===== MATERIAL PROVIDED

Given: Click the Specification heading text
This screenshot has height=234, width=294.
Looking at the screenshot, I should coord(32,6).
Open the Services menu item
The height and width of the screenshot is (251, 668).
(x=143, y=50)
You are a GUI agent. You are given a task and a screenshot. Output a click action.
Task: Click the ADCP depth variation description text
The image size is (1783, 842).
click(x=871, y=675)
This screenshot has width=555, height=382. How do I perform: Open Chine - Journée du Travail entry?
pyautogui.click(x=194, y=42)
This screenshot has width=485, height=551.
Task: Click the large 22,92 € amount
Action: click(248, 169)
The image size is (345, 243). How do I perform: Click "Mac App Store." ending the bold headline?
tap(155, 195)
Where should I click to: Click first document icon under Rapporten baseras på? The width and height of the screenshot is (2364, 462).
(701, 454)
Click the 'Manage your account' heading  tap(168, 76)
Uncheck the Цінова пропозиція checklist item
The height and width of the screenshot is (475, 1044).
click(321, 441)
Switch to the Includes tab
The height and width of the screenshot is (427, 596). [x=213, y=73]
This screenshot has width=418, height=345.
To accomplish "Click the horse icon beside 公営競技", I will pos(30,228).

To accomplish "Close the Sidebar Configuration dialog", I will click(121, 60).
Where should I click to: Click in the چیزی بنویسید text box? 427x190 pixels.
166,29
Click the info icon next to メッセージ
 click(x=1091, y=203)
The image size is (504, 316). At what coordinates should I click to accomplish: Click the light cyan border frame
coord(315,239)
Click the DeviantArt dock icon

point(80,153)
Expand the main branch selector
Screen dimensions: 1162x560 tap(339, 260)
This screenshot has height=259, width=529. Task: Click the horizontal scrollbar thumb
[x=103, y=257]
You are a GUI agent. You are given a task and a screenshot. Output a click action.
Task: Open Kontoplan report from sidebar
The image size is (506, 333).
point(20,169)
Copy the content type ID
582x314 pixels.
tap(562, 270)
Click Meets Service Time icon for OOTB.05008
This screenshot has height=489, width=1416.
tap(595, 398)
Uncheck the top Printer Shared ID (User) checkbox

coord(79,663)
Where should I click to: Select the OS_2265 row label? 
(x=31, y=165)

==========

--- TASK DETAILS ---
Exactly as written, give the line containing "Click the 'Manage" and all remaining lines of the records.

--- SOLUTION TO THIS PROBLEM ---
Click the 'Manage your account' heading  tap(168, 76)
Uncheck the Цінова пропозиція checklist item
The height and width of the screenshot is (475, 1044).
click(321, 441)
Switch to the Includes tab
The height and width of the screenshot is (427, 596). [x=213, y=73]
This screenshot has width=418, height=345.
To accomplish "Click the horse icon beside 公営競技", I will pos(30,228).

To accomplish "Close the Sidebar Configuration dialog", I will click(121, 60).
Where should I click to: Click in the چیزی بنویسید text box? 427x190 pixels.
166,29
Click the info icon next to メッセージ
 click(x=1091, y=203)
The image size is (504, 316). At what coordinates should I click to accomplish: Click the light cyan border frame
coord(315,239)
Click the DeviantArt dock icon

point(80,153)
Expand the main branch selector
Screen dimensions: 1162x560 tap(339, 260)
This screenshot has height=259, width=529. Task: Click the horizontal scrollbar thumb
[x=103, y=257]
You are a GUI agent. You are given a task and a screenshot. Output a click action.
Task: Open Kontoplan report from sidebar
The image size is (506, 333).
point(20,169)
Copy the content type ID
582x314 pixels.
tap(562, 270)
Click Meets Service Time icon for OOTB.05008
This screenshot has height=489, width=1416.
tap(595, 398)
Uncheck the top Printer Shared ID (User) checkbox

coord(79,663)
Where should I click to: Select the OS_2265 row label? 
(x=31, y=165)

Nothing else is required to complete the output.